## The problem
Change every "screenshot" to "screen capture" in the stretch of items from the start through the line containing "click(652, 88)", and give those lines again with everything else unchanged.

Begin Entries supplied

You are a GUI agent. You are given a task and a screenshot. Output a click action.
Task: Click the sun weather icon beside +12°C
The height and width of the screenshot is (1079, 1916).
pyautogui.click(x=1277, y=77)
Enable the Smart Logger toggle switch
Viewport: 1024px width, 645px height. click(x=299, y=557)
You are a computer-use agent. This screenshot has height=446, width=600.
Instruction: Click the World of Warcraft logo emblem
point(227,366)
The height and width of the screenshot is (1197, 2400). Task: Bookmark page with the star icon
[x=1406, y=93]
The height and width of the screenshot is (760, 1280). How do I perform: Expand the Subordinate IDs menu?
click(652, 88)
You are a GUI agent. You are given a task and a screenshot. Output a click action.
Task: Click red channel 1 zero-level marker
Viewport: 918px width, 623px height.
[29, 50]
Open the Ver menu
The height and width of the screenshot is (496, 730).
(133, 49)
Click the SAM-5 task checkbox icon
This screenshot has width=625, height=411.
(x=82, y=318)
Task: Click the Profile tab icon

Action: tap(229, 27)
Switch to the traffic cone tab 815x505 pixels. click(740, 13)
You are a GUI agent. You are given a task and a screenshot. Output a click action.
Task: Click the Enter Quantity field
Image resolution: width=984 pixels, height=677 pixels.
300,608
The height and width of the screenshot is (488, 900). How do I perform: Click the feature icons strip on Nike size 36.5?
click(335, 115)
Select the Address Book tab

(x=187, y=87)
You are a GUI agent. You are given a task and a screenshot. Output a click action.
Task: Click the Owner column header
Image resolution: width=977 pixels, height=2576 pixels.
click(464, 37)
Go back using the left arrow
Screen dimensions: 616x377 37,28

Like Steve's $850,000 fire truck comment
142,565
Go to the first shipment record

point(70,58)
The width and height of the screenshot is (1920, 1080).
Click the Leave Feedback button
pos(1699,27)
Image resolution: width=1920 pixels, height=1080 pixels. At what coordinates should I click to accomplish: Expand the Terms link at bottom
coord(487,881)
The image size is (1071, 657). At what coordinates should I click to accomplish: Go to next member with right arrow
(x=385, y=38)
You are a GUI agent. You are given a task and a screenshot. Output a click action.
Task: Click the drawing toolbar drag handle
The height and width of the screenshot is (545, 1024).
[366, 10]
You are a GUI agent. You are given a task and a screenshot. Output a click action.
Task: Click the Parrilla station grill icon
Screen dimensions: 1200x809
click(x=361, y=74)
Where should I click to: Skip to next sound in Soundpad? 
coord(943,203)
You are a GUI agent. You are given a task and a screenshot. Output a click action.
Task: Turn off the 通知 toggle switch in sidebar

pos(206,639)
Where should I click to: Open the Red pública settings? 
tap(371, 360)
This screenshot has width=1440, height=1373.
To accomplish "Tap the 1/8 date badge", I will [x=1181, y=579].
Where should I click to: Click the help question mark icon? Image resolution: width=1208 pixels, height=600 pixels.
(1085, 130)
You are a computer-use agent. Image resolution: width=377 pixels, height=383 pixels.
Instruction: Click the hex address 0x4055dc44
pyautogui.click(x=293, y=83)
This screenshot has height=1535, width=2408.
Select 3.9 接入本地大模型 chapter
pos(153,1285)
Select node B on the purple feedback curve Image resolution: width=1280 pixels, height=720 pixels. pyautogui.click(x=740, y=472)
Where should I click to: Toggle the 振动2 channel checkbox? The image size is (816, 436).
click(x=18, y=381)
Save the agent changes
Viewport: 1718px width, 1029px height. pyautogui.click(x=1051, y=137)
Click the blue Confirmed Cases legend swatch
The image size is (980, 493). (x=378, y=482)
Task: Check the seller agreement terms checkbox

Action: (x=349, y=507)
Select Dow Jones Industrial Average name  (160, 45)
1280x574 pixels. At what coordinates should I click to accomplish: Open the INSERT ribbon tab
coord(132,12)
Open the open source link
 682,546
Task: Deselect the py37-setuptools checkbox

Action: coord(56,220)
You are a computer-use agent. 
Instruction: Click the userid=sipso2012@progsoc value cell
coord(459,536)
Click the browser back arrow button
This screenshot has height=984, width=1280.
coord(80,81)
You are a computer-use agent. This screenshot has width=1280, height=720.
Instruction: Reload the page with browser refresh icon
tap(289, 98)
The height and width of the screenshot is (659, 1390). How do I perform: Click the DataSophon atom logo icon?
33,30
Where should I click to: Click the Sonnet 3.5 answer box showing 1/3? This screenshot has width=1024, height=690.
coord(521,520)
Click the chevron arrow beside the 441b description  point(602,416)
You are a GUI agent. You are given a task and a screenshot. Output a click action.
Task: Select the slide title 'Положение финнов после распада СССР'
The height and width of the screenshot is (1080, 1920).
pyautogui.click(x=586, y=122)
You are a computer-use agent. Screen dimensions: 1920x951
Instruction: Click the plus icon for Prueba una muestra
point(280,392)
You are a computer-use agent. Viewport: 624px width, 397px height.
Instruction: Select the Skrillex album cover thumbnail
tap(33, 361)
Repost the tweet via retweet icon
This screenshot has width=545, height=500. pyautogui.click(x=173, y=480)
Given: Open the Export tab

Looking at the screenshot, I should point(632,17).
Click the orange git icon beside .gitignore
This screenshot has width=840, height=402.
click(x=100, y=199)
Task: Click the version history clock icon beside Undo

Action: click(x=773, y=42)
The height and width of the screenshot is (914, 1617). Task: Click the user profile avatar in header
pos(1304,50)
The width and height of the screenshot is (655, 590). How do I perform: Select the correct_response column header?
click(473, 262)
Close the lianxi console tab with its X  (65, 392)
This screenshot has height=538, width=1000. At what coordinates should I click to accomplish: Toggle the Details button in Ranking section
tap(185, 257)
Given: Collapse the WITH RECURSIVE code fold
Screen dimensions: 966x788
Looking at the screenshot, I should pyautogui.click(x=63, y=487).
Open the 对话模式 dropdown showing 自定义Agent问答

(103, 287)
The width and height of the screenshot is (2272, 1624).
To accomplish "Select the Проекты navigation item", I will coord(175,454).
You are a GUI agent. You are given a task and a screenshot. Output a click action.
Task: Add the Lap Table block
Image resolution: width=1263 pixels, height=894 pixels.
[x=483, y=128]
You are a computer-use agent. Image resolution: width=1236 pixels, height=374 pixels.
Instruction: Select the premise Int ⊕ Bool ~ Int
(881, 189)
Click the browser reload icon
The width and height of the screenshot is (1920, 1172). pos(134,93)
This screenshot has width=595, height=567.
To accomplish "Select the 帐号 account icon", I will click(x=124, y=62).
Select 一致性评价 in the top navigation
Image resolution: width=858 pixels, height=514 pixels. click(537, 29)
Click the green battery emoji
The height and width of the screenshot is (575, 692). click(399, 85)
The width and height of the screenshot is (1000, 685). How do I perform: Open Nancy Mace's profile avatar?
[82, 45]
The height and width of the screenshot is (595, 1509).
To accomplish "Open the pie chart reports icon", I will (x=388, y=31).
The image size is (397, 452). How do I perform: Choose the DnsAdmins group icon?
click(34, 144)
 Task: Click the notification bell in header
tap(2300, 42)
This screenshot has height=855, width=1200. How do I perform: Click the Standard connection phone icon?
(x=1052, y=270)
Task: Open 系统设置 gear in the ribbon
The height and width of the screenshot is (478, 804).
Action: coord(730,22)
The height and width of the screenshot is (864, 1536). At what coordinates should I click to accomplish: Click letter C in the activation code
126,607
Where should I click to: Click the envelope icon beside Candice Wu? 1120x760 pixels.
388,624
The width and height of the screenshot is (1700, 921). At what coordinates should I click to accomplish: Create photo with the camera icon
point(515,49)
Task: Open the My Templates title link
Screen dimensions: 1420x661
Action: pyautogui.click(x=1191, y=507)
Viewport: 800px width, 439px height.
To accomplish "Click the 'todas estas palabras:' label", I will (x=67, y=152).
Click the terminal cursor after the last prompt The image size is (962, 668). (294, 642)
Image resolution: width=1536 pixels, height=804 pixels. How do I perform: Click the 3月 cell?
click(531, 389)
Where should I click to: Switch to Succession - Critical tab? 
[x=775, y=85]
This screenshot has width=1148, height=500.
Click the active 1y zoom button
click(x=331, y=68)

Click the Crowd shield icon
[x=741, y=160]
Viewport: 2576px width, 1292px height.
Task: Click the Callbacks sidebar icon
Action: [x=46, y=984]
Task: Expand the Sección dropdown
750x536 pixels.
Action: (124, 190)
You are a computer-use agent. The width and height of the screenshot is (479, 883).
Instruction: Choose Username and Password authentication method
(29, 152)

End Entries supplied

## Answer to the problem
You are a GUI agent. You are given a task and a screen capture. Output a click action.
Task: Click the sun weather icon beside +12°C
The height and width of the screen capture is (1079, 1916).
pyautogui.click(x=1277, y=77)
Enable the Smart Logger toggle switch
Viewport: 1024px width, 645px height. click(x=299, y=557)
You are a computer-use agent. This screen capture has height=446, width=600.
Instruction: Click the World of Warcraft logo emblem
point(227,366)
The height and width of the screen capture is (1197, 2400). Task: Bookmark page with the star icon
[x=1406, y=93]
The height and width of the screen capture is (760, 1280). How do I perform: Expand the Subordinate IDs menu?
click(652, 88)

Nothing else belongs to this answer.